** Begin DATA IN THIS EXERCISE **
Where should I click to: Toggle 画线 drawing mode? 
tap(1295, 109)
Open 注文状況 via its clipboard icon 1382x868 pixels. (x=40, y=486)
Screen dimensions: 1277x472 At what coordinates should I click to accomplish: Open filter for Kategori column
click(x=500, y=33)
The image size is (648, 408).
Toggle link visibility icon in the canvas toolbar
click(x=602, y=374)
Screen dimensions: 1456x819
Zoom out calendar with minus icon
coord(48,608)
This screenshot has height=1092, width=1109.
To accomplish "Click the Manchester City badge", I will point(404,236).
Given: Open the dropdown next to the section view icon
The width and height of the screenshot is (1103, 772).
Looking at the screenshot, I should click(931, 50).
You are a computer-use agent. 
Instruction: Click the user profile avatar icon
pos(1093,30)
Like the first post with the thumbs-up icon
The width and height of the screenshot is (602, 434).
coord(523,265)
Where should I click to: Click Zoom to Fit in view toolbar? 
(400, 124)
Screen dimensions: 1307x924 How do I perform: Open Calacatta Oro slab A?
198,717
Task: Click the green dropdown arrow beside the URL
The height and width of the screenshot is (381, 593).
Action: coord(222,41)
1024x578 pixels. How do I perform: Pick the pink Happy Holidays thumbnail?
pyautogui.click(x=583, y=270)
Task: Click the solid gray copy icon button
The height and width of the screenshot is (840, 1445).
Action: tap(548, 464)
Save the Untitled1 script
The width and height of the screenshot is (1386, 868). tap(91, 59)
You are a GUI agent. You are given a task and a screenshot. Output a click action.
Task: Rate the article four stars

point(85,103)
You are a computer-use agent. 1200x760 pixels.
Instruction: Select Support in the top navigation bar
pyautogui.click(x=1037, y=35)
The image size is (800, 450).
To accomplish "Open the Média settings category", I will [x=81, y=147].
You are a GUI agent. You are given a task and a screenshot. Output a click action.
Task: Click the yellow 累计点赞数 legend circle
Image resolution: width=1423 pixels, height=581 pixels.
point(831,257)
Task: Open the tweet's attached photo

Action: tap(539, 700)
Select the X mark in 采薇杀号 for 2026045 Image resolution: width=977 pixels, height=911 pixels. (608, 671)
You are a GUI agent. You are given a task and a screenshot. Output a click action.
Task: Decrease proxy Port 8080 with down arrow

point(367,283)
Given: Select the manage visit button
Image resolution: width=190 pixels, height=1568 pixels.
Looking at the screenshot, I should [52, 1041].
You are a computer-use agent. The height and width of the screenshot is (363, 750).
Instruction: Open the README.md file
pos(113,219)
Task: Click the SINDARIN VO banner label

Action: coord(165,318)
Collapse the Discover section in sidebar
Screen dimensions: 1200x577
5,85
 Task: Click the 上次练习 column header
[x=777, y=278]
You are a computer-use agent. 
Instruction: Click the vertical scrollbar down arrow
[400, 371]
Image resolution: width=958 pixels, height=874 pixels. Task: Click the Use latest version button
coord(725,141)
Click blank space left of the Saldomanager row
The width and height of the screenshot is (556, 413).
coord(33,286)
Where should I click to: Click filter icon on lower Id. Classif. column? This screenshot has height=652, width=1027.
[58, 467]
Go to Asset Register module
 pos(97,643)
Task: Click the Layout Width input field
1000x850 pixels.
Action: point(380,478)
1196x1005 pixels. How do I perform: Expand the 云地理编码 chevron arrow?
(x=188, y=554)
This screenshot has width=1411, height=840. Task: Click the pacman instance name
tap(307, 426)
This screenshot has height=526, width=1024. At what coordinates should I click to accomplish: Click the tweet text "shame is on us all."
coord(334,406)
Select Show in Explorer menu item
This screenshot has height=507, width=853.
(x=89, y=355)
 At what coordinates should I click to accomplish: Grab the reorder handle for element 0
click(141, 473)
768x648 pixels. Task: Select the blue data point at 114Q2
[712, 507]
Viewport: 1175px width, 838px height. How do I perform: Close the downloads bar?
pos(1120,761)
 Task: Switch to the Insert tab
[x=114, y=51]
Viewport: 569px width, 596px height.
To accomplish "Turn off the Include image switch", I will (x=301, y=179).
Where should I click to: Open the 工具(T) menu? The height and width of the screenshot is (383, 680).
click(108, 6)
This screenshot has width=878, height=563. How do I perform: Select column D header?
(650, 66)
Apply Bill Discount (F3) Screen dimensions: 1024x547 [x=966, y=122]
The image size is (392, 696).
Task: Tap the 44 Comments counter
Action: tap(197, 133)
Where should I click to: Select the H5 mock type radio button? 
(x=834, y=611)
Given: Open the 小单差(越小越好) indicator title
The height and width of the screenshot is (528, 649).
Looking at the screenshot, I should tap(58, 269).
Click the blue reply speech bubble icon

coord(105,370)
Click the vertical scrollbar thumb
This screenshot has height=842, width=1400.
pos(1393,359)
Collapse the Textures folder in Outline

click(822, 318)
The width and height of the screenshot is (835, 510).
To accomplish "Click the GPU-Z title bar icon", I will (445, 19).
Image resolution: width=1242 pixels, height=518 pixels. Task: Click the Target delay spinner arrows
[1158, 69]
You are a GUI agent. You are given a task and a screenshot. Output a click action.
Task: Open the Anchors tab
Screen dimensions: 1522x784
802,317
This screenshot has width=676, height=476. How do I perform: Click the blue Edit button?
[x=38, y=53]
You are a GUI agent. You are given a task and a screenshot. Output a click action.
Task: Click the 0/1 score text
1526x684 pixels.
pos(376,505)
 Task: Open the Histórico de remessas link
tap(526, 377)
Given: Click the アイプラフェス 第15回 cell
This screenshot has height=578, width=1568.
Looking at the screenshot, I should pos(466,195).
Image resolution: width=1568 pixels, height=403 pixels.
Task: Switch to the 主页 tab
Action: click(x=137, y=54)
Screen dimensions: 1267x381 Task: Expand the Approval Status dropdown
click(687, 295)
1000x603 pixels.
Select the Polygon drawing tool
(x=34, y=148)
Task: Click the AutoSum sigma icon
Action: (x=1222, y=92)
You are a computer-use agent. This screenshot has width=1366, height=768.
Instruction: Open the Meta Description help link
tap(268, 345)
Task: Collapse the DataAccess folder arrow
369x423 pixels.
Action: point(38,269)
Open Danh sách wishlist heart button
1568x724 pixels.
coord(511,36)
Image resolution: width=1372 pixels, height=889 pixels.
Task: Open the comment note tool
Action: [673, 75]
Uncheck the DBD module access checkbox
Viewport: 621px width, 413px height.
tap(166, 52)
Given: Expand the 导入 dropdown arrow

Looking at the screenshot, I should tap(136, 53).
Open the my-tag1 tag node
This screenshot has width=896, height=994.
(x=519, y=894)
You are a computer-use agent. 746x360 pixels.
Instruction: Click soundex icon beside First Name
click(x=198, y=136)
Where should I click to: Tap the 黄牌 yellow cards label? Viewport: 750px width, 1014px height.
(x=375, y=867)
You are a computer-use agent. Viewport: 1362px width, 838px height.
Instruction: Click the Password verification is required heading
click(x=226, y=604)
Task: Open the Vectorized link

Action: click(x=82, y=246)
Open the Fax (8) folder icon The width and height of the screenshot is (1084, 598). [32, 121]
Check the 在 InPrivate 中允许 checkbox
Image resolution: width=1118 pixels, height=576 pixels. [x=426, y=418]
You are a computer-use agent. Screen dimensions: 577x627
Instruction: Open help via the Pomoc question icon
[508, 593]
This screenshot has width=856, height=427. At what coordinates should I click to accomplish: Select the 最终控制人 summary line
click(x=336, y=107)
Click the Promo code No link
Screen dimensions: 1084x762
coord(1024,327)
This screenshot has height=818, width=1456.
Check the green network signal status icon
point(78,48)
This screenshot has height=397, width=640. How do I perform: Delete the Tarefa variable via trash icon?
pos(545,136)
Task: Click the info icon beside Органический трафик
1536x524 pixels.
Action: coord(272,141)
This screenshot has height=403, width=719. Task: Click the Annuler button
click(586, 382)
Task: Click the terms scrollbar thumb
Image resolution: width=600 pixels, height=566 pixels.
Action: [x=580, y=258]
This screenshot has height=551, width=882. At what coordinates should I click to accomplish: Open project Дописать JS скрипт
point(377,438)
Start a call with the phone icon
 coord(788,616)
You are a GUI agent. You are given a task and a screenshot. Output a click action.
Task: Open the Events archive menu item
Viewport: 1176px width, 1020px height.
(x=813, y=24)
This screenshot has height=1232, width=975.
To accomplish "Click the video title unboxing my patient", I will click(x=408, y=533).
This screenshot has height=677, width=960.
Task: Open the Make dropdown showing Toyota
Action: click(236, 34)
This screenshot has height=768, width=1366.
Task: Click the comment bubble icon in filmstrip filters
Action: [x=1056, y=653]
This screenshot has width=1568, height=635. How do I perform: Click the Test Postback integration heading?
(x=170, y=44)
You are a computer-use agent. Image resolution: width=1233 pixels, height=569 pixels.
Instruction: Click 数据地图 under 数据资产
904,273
** End DATA IN THIS EXERCISE **
**DIRECTIVE:**
Format the lines of the listing from the line containing "Task: Switch to the Insert tab" to the line containing "will (445, 19).", inclusive, as a JSON list of strings, one string per line. Leave out blank lines.

**RESPONSE FOR THIS EXERCISE:**
[
  " Task: Switch to the Insert tab",
  "[x=114, y=51]",
  "Viewport: 569px width, 596px height.",
  "To accomplish \"Turn off the Include image switch\", I will (x=301, y=179).",
  "Where should I click to: Open the 工具(T) menu? The height and width of the screenshot is (383, 680).",
  "click(108, 6)",
  "This screenshot has width=878, height=563. How do I perform: Select column D header?",
  "(650, 66)",
  "Apply Bill Discount (F3) Screen dimensions: 1024x547 [x=966, y=122]",
  "The image size is (392, 696).",
  "Task: Tap the 44 Comments counter",
  "Action: tap(197, 133)",
  "Where should I click to: Select the H5 mock type radio button? ",
  "(x=834, y=611)",
  "Given: Open the 小单差(越小越好) indicator title",
  "The height and width of the screenshot is (528, 649).",
  "Looking at the screenshot, I should tap(58, 269).",
  "Click the blue reply speech bubble icon",
  "coord(105,370)",
  "Click the vertical scrollbar thumb",
  "This screenshot has height=842, width=1400.",
  "pos(1393,359)",
  "Collapse the Textures folder in Outline",
  "click(822, 318)",
  "The width and height of the screenshot is (835, 510).",
  "To accomplish \"Click the GPU-Z title bar icon\", I will (445, 19)."
]